Work request. The required output is the line that contains "Expand the voice priority Newest dropdown" and every line after it, each written out exactly, up to the end of the entries.

Data items

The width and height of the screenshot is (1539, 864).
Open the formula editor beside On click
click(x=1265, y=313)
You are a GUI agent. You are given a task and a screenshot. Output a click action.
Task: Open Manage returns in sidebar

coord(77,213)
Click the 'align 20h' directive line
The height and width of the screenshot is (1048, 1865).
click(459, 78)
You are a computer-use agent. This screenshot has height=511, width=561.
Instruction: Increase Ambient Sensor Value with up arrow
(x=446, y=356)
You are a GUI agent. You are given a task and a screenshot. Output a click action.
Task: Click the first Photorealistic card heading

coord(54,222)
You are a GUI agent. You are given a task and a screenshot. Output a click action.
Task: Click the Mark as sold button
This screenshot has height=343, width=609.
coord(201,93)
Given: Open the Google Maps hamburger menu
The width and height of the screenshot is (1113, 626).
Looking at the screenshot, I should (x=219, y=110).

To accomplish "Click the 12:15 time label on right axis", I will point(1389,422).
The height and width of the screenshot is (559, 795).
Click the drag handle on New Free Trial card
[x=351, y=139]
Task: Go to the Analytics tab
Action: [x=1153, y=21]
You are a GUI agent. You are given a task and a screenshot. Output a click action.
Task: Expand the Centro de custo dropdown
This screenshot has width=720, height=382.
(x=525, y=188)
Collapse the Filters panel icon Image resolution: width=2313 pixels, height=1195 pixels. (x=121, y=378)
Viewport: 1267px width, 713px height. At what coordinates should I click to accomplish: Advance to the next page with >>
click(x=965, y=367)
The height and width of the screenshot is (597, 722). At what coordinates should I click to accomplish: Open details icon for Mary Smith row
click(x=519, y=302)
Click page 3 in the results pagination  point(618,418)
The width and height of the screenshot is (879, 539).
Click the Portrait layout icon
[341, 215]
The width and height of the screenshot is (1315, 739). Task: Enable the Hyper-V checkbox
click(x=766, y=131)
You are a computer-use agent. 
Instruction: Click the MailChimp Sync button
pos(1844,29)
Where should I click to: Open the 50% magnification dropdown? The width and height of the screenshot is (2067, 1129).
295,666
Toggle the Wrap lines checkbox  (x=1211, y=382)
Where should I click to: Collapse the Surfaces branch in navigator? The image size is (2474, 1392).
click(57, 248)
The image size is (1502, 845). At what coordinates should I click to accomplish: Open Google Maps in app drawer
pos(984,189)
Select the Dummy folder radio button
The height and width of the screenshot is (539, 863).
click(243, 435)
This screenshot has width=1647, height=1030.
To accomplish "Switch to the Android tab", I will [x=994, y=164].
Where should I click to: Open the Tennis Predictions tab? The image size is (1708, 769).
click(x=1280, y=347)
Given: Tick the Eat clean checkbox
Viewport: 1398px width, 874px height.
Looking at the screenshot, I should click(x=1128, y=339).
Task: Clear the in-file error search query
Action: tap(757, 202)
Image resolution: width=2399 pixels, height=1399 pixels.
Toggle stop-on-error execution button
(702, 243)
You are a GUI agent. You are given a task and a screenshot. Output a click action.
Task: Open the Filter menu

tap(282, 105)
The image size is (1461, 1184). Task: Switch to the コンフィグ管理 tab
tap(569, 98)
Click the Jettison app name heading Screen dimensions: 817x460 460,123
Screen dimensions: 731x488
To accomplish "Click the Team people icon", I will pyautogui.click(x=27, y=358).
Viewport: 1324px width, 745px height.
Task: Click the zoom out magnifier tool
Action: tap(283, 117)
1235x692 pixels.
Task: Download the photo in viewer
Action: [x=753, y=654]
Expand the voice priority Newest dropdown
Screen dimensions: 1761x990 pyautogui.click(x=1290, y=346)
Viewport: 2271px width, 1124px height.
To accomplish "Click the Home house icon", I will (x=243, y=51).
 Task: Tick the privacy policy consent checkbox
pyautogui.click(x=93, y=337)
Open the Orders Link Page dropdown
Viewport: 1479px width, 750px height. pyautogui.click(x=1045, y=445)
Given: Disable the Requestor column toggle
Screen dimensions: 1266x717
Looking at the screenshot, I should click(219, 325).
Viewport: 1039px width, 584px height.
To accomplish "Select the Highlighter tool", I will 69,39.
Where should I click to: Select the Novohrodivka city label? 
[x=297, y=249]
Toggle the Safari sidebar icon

Solution to the exercise.
Expand the voice priority Newest dropdown
Screen dimensions: 1761x990 pyautogui.click(x=1290, y=346)
Viewport: 2271px width, 1124px height.
To accomplish "Click the Home house icon", I will (x=243, y=51).
 Task: Tick the privacy policy consent checkbox
pyautogui.click(x=93, y=337)
Open the Orders Link Page dropdown
Viewport: 1479px width, 750px height. pyautogui.click(x=1045, y=445)
Given: Disable the Requestor column toggle
Screen dimensions: 1266x717
Looking at the screenshot, I should click(219, 325).
Viewport: 1039px width, 584px height.
To accomplish "Select the Highlighter tool", I will 69,39.
Where should I click to: Select the Novohrodivka city label? 
[x=297, y=249]
Toggle the Safari sidebar icon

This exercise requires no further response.